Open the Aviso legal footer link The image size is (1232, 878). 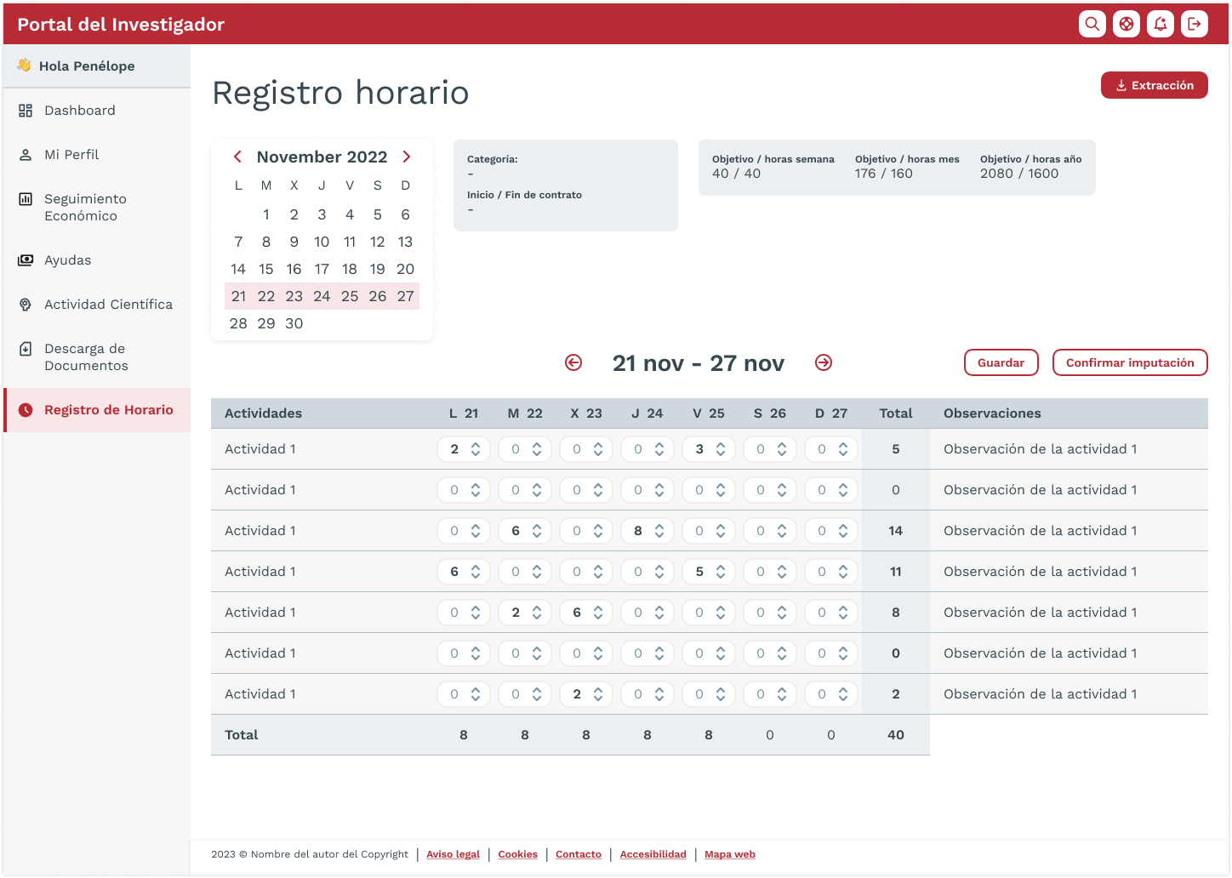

........

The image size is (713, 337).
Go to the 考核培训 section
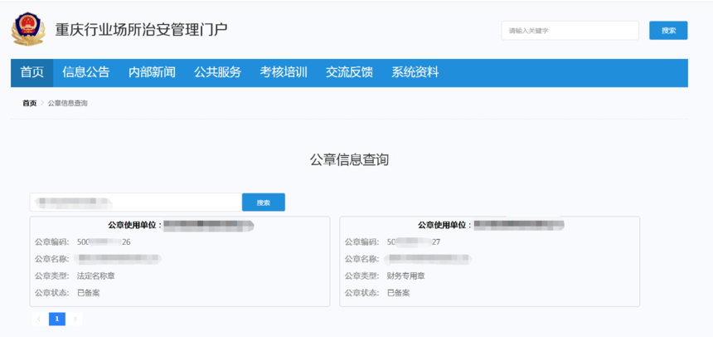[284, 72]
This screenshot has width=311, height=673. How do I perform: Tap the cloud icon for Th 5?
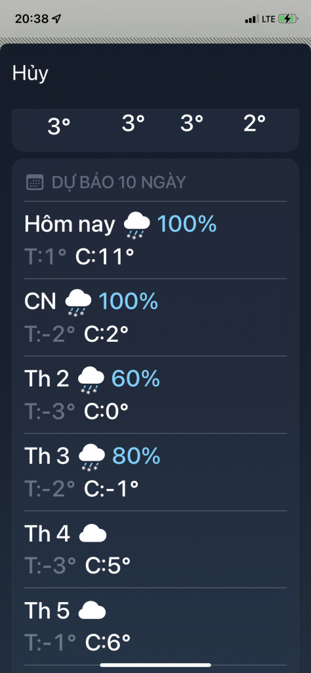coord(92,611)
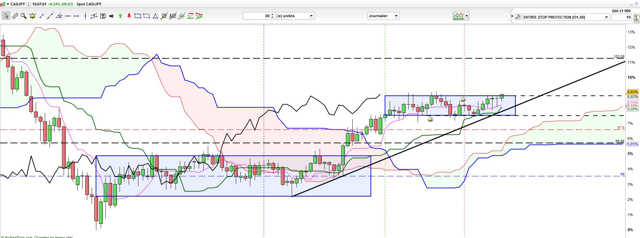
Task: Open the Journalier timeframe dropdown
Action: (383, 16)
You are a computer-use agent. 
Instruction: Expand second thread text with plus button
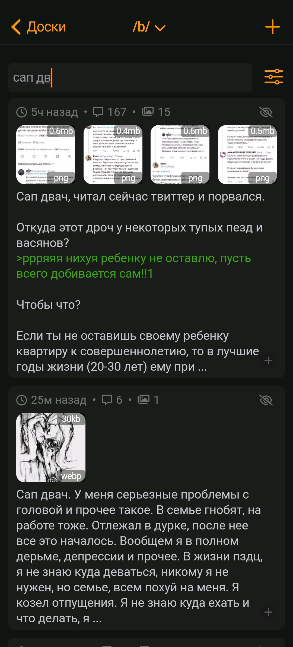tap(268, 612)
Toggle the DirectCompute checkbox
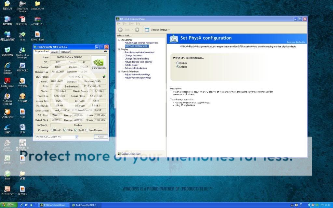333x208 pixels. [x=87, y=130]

........

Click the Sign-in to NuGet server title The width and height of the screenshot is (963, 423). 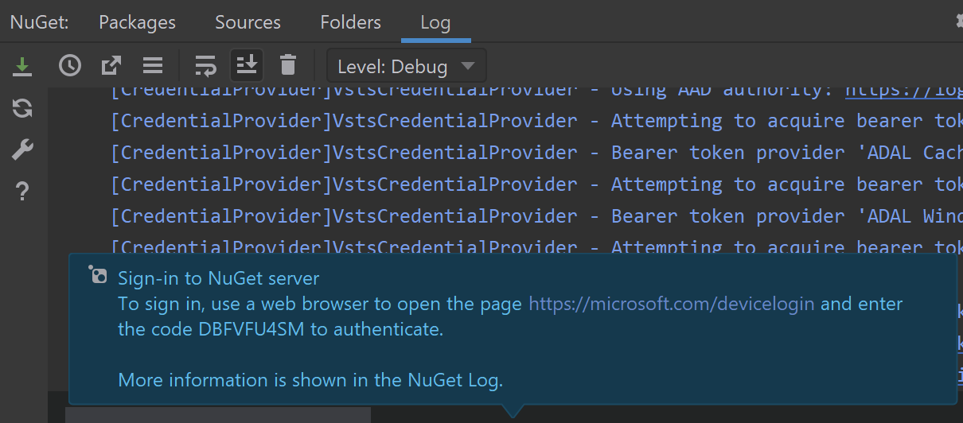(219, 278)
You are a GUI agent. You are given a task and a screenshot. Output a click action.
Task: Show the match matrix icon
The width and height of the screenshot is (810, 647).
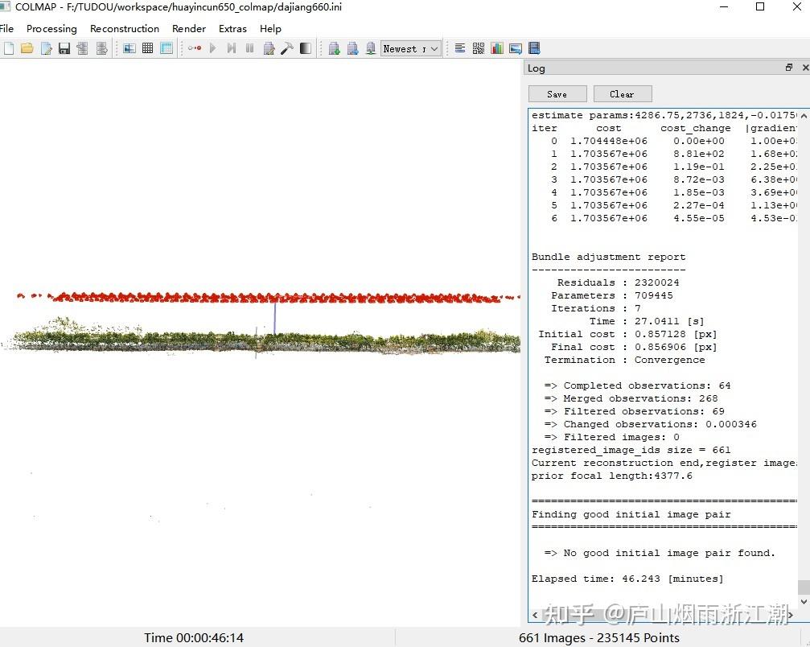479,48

........

Filter the records above, keeping each line that contains the word "agent".

You are a computer-use agent. 
You are a GUI agent. You are given a task and a screenshot. Output a click action.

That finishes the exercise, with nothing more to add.